Chapter Text
You’ve always sort of felt like you must have been someone in a previous life.
Not necessarily someone particularly important, even, but maybe someone who mattered to one who was.
And you actually didn’t believe in reincarnation — well, you don’t believe in reincarnation, really. Not at all.
Except then you read “The Libation Bearers” (because you are a massive asshole who absorbs all things Classics-related like a fucking pretentious sponge), and you almost felt something actually click inside you. He’d had one line, and that was it, but you’d felt it — a kind of familiarity like you had said those words. Which didn’t even make sense, because it’s not even something you would say, but still. You felt like you’d found yourself in Pylades.
After that, you tore through everything: Sophocles, Homer, Euripides. “Iphigenia in Tauris” made your heart beat faster than it should have. When you read Lucian, you cried. It was like you missed him. Which is absurd. Orestes was never even real, you’ve tried to reason with yourself, and you never knew him. You can’t miss him.

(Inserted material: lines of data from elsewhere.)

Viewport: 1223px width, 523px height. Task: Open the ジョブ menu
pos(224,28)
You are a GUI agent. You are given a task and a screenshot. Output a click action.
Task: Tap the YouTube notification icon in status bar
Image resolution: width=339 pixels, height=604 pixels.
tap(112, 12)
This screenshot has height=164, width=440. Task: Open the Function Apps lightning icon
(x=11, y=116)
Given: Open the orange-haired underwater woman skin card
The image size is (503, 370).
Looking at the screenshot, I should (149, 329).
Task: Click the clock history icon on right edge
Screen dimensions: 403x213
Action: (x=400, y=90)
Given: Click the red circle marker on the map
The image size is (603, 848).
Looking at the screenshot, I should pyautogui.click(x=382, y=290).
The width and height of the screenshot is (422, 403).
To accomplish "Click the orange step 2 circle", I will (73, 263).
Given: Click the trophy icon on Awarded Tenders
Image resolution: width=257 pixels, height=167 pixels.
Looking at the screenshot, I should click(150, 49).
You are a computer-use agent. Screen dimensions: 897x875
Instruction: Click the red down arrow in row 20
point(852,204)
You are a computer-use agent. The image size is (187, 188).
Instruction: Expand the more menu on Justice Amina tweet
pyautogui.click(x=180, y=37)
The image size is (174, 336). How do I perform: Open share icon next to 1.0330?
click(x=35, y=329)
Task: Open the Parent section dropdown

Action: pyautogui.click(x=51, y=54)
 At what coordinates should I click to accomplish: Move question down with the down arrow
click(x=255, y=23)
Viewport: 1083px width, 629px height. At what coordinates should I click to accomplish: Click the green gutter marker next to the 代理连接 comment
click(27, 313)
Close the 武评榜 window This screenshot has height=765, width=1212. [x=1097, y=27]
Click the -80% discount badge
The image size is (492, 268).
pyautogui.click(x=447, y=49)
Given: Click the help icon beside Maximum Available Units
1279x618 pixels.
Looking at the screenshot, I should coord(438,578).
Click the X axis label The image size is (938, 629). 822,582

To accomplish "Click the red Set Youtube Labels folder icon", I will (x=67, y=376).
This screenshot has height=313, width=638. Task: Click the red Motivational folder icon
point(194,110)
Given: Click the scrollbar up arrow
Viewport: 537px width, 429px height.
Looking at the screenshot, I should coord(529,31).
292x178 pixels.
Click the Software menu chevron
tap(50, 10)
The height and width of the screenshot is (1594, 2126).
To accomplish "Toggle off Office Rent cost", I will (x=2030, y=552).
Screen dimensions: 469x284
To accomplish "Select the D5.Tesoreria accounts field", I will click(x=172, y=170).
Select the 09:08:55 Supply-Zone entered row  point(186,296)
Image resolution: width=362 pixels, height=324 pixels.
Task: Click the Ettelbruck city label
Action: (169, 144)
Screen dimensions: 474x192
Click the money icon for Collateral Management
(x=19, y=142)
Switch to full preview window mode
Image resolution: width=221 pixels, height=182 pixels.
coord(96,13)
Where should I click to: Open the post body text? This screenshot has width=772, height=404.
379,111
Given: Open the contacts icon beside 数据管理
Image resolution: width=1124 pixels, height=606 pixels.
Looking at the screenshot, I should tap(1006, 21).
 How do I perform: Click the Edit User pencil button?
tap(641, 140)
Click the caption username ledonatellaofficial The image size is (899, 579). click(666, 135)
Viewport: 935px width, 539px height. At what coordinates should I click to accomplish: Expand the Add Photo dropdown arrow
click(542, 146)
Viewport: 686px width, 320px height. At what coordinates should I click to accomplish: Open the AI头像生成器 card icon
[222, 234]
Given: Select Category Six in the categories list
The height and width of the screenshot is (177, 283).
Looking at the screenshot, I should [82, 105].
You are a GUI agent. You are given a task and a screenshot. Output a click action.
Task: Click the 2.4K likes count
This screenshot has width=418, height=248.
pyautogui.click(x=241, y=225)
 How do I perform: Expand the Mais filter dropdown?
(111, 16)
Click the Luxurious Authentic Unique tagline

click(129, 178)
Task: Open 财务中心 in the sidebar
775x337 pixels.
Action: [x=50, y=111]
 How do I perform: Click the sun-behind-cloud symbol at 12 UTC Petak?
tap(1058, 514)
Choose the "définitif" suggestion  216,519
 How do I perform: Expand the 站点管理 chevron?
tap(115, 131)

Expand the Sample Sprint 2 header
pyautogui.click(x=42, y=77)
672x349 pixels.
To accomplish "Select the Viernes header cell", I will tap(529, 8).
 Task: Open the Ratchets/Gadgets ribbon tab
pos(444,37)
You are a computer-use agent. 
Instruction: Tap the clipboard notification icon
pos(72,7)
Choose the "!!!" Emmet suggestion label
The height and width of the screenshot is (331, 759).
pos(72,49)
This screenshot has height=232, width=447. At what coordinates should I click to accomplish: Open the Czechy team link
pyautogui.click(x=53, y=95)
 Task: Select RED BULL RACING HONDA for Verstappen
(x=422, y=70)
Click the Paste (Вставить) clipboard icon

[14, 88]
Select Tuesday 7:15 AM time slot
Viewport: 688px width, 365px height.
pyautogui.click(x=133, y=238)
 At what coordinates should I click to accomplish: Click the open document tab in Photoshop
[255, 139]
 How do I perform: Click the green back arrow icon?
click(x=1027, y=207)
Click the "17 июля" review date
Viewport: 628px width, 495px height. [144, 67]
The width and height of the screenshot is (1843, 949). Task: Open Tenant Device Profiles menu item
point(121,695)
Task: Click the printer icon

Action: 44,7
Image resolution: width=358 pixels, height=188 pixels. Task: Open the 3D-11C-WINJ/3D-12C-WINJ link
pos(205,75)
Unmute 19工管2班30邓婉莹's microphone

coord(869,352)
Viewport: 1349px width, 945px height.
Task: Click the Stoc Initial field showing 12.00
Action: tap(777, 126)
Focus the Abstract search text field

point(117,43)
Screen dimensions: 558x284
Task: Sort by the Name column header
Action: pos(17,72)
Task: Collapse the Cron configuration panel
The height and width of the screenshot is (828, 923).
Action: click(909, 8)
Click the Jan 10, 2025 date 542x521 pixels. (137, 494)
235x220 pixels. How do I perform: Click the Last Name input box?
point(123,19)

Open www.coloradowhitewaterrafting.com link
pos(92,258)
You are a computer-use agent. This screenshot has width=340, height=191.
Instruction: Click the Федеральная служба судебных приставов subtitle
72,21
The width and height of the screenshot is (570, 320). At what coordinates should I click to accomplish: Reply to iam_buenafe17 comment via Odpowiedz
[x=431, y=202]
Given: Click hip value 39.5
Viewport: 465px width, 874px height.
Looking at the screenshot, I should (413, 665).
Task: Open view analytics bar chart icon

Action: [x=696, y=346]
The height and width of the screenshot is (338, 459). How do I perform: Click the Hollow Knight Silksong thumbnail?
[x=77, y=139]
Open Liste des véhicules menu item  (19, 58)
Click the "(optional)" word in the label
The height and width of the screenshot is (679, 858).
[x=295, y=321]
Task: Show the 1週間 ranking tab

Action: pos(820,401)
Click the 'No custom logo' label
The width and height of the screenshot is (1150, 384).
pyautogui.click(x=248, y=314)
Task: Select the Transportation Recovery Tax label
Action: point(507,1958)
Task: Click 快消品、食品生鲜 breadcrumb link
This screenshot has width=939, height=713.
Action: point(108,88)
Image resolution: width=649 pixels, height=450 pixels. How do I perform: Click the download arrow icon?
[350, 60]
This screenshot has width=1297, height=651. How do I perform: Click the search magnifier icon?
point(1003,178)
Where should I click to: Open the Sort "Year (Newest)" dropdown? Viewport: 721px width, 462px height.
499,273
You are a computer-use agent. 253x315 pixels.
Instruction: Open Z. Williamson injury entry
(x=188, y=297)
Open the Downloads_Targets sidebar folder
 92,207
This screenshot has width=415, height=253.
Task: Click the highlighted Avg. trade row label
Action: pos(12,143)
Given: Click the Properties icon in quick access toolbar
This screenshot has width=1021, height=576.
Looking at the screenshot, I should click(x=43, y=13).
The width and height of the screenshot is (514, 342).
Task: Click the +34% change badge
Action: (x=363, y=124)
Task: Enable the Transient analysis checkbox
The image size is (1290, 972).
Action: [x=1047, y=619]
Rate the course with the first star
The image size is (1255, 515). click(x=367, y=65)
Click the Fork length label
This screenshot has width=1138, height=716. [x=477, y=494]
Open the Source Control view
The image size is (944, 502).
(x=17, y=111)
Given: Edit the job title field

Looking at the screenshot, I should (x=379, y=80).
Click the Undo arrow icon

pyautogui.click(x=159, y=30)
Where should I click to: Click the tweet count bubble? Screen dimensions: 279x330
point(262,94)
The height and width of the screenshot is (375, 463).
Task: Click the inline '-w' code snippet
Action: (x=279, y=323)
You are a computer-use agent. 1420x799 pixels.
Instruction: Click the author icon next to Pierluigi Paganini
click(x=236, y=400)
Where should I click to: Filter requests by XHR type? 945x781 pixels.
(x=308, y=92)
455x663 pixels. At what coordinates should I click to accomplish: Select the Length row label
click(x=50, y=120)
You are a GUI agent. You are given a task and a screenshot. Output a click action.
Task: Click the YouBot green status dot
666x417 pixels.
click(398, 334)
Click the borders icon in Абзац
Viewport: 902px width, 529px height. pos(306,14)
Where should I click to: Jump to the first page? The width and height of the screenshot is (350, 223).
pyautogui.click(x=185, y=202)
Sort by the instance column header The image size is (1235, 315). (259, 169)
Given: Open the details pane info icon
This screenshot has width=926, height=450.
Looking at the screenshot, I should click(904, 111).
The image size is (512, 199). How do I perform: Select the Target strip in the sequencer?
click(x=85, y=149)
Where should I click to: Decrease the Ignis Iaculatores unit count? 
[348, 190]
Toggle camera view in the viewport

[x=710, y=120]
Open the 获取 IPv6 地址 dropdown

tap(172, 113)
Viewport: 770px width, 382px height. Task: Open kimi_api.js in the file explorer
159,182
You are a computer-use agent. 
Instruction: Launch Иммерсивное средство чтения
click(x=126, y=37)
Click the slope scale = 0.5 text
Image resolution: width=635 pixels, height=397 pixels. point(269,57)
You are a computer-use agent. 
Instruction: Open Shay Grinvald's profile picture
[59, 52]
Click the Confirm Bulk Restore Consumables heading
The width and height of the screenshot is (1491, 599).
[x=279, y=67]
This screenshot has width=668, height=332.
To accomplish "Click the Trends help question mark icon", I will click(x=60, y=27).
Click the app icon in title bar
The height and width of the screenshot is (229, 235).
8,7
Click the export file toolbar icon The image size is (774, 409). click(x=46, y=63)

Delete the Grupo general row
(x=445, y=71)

Still, you do. Like an aching inside you, like a hole.
You miss him.
It’s absurd. It’s ridiculous. It’s what brings you to the museum every week at two o’clock on sundays, like you’re attending church or something. You gaze at his likeness in paint and marble and you ache for him. You come here to find him, but you never actually expect to.
Until today.
He’s standing in front of your favorite painting: the Bouchot, the one where you’re — no, he’s — protecting him while shadowy, half-exposed figures fall away in the background. He’s just standing there, his hair like gilt, his shoulders set like a goddamn Greek hero, his fingers absently tapping on the strap of his bag draped over his chest. He’s there. He’s here.
Orestes.
No.
Yes!
Enjolras.
It’s like a tsunami, sweeping you away. You imagine — no, you remember France and the revolution, the barricade, the guns, his hand in yours. His smile. You can’t breathe, your head is spinning, you can’t see. Tears are filling your eyes and you can’t fucking breathe.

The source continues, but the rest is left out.